Although I was admittedly sleep-deprived and enraged when I wrote it, for me to compare the new version of a mobile app to a crime against humanity, as I did, was inexcusable. Needless to say, not being able to easily view a half-acquaintance’s Snapchat story pales Snapchat-ghost-white in comparison with genocide, and if you think otherwise, you might actually be the phone-addicted crybaby that older generations make us millennials out to be. 

However, that being said, technology has generated some real issues, and we millennials are not being snowflakes when we react to them.

Technology has allowed interpersonal communication to be readily available at our thumbprints. Not only can the App Store ruin something perfectly good that really didn’t need fixing by automatically updating our social media (it’s fine, I’m fine, truly), but our friends can update us with screenshots of messages from Tinder matches, with links to songs, with YouTube videos we must check out or with memes that are painfully relatable.

More significantly, our friends can also update us with their problems. Hyperconnectivity has transformed us into impromptu pseudo-therapists, whose patients can drop in 24/7. Like it or not, simply by glancing at our notifications, we often assume the responsibility of offering comfort and advice — not necessarily with the qualifications to do so. 

I should mention that Hopkins offers resources, such as A Place to Talk (APTT) and the Counseling Center. We can go to APTT and receive listening sessions from peer listeners trained in empathetic and active listening skills and crisis intervention, with whom we can discuss anything, from mundane frustrations to serious concerns. 

We can address our mental health needs and receive emotional support, assistance and professional help from psychotherapists at the Counseling Center.

Regardless, without training, we are still frequently pseudo-therapists. This is, of course, definitely not always a bad thing. The phenomenon is, to a large degree, a component of healthy interpersonal relationships. Within seconds we can flip the metaphorical office: The pseudo-therapist becomes the patient, the patient the pseudo-therapist.

Yet we cannot be engaged virtual listeners or committed advisors all the time. As Hopkins students and as human beings in general (the two categories don’t have to be mutually exclusive, except in the case of some snakey pre-meds), there exist numerous demands on our time, cognitive abilities and emotions. Frankly, we have our own shit with which we must deal.  

“Selfishness is putting your wants over the needs of others, while self-respect is putting your needs over the wants of others,” Courtney Brand writes on her lifestyle blog The B Werd. But how do we define putting our needs over the needs of others?

I cannot and will not answer that question. But very simply, although we are fundamentally perhaps always our own top priorities, being interdependent social creatures entails that we must self-sacrifice for the sake of others. And yes, one can argue that technological advances distance us from real-life interaction, but undeniable and unprecedented connection with one another through our phones has amplified this need. 

We are empathic. I’m not going to get into whether or how much this ability is taught or innate, but I don’t think we should feel socially obligated to concern ourselves with other people’s shit. We shouldn’t be able to not care.
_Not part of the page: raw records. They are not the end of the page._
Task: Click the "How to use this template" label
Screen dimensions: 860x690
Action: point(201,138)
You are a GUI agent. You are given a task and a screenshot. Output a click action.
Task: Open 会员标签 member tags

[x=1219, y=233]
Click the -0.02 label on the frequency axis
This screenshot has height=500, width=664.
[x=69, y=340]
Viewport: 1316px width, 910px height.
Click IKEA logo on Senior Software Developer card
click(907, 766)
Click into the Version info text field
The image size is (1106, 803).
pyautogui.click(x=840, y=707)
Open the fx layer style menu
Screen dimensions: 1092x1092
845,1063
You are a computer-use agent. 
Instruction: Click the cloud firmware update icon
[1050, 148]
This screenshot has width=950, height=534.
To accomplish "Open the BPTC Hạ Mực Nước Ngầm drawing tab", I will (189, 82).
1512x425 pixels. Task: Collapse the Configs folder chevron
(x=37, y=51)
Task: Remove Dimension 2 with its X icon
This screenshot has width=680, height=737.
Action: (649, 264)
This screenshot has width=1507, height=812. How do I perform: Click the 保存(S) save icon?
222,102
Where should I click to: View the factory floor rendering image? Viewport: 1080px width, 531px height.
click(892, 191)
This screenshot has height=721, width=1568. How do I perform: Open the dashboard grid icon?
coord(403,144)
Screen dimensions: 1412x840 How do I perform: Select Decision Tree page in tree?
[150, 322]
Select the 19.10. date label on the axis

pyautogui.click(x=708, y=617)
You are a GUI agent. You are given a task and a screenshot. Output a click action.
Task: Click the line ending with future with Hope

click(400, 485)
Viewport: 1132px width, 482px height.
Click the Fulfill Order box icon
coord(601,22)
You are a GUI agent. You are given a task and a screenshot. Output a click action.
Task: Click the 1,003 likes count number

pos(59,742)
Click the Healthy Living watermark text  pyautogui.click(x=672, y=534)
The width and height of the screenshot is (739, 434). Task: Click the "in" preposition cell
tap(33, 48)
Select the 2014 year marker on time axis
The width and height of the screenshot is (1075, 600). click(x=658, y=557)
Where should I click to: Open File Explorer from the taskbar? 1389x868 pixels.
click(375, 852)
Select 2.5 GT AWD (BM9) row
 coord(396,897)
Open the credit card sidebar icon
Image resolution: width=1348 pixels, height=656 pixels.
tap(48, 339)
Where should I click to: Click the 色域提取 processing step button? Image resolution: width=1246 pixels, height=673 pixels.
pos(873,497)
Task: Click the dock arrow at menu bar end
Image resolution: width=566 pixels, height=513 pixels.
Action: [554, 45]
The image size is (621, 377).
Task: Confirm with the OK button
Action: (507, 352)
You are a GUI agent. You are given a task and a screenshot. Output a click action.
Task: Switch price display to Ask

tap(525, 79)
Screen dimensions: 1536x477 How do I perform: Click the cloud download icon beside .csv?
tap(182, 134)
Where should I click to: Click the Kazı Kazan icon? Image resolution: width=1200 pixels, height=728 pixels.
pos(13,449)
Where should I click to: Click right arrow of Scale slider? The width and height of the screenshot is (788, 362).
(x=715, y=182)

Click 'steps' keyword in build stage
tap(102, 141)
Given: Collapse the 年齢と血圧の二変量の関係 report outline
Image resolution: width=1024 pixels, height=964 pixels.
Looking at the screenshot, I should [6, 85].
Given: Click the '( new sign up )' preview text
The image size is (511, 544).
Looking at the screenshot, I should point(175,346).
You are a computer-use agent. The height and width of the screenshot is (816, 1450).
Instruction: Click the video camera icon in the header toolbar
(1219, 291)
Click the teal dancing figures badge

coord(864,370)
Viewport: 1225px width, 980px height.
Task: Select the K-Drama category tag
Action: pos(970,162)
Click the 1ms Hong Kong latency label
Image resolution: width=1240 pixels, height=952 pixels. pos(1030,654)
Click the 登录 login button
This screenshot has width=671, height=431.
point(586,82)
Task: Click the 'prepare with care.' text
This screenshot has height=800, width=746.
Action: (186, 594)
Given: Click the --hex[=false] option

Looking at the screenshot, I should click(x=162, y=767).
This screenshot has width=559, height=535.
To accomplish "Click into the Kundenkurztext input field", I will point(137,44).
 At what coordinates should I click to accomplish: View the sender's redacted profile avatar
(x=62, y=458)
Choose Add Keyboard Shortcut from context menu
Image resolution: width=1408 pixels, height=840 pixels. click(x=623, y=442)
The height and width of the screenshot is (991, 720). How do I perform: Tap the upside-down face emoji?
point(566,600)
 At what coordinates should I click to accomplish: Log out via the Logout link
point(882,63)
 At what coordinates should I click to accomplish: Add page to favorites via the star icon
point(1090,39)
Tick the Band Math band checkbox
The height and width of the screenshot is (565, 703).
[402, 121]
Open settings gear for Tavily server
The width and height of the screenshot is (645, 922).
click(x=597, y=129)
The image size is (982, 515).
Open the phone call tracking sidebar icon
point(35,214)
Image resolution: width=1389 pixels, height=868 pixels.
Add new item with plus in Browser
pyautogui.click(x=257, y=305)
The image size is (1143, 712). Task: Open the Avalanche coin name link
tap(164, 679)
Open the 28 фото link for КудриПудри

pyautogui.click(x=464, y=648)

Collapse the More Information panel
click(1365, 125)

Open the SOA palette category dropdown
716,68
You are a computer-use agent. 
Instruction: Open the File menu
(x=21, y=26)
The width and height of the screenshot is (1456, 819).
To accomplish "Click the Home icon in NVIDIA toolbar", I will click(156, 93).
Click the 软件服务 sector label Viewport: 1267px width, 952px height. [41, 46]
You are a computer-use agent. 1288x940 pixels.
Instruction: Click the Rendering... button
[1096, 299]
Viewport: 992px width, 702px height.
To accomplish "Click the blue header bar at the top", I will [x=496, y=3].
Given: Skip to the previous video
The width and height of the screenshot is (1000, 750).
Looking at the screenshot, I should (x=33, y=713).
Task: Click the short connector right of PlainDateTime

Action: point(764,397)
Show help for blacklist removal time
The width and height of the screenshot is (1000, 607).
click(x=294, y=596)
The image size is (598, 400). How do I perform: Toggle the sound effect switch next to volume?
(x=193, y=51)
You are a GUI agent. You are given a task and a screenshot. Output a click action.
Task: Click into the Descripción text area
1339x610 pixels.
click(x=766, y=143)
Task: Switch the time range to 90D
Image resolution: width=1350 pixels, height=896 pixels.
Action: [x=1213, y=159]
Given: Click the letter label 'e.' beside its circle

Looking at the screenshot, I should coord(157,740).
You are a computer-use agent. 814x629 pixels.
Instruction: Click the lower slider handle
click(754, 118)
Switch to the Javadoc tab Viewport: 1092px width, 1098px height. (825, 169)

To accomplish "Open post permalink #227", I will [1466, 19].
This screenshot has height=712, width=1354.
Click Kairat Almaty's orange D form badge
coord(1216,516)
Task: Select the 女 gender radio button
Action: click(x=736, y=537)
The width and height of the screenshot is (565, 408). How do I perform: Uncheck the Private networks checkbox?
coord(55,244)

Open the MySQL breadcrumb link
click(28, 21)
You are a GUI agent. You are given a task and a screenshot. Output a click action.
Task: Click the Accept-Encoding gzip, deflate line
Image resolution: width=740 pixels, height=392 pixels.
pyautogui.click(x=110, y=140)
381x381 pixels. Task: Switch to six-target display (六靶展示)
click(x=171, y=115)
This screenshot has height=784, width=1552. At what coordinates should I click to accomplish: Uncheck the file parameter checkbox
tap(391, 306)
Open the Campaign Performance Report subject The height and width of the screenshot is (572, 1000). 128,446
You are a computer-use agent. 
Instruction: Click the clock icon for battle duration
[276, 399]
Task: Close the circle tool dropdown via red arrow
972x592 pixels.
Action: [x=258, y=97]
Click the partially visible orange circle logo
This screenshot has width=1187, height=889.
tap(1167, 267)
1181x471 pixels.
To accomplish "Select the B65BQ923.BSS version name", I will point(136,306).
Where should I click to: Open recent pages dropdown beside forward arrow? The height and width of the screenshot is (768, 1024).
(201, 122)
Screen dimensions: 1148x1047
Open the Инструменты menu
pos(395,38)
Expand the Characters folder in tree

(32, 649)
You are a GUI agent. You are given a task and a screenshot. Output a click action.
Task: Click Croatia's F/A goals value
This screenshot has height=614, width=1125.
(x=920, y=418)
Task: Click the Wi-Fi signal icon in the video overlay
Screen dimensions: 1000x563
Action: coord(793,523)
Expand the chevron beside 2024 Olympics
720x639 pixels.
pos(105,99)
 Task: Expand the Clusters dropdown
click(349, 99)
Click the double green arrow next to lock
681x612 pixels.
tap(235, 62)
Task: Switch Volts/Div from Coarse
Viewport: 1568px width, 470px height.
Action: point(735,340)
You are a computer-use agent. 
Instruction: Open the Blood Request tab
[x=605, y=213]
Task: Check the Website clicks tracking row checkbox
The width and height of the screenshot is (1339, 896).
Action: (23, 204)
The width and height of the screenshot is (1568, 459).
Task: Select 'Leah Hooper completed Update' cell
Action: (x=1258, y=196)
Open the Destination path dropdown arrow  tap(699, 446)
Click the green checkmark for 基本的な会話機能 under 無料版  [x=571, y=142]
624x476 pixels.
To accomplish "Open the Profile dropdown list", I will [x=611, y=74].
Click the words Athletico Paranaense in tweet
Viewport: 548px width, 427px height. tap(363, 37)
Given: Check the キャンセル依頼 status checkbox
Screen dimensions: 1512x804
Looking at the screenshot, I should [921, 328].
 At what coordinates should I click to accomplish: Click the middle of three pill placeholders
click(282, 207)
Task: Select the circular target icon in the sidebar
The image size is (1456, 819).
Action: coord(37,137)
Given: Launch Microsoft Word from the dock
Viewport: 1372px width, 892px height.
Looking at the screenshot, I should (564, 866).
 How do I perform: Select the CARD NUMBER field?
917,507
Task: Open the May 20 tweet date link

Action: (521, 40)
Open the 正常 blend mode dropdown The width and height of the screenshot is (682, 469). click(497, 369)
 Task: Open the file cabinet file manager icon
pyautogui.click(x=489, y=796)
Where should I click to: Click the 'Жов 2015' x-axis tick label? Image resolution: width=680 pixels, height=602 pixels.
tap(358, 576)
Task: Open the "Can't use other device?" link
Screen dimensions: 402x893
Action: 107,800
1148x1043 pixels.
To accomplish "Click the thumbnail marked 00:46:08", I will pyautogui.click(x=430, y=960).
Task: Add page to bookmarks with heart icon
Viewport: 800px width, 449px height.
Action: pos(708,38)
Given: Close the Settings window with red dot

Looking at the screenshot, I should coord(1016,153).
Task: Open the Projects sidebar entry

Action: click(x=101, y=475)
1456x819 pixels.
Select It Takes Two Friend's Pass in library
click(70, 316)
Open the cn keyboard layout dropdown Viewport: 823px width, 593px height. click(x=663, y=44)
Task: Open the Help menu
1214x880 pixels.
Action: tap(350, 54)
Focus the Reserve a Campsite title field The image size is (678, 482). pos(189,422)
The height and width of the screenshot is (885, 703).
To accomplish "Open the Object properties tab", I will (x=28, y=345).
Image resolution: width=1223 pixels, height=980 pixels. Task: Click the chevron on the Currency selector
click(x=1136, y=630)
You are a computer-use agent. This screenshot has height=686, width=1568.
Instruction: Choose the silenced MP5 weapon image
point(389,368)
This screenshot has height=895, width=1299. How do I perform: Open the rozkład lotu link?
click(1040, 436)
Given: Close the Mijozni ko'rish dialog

And although someone’s self-worth or emotional stability shouldn’t hinge upon the quality of another person’s response, it can feel like you’re being trivialized when you get a half-assed text back. 

For whatever reason, unread notifications cause me undue stress — particularly text messages and snaps. As a result, I’ve gained, for better or worse, a reputation from my high school and college peers alike for being an almost instantaneous responder. (If I open a message, I’ll forget to respond.) 

Someone once told me that I “display excellent texting etiquette.” I do always want to be there for my friends, but I would suffer emotionally and academically if this were the case. 

Consequently, when I must do work, I sometimes leave my phone in my room and head to Brody. Yes, we already know that D-level inherently does this, but in any of Brody’s cubicles, without my phone I can unplug from society. I can focus only on my shit — this article, for instance. I can leave some of my other shit behind in my room, too. 

Then, when I come back, I can offer a wholly justified explanation for my absence and answer, not half-assedly, but instead — pardon my millennial neologism — thicc-assedly. 

So, please know that if it seemingly randomly takes five hours for me to respond to your snap: No, I did not vanish into the ether. I just care about you.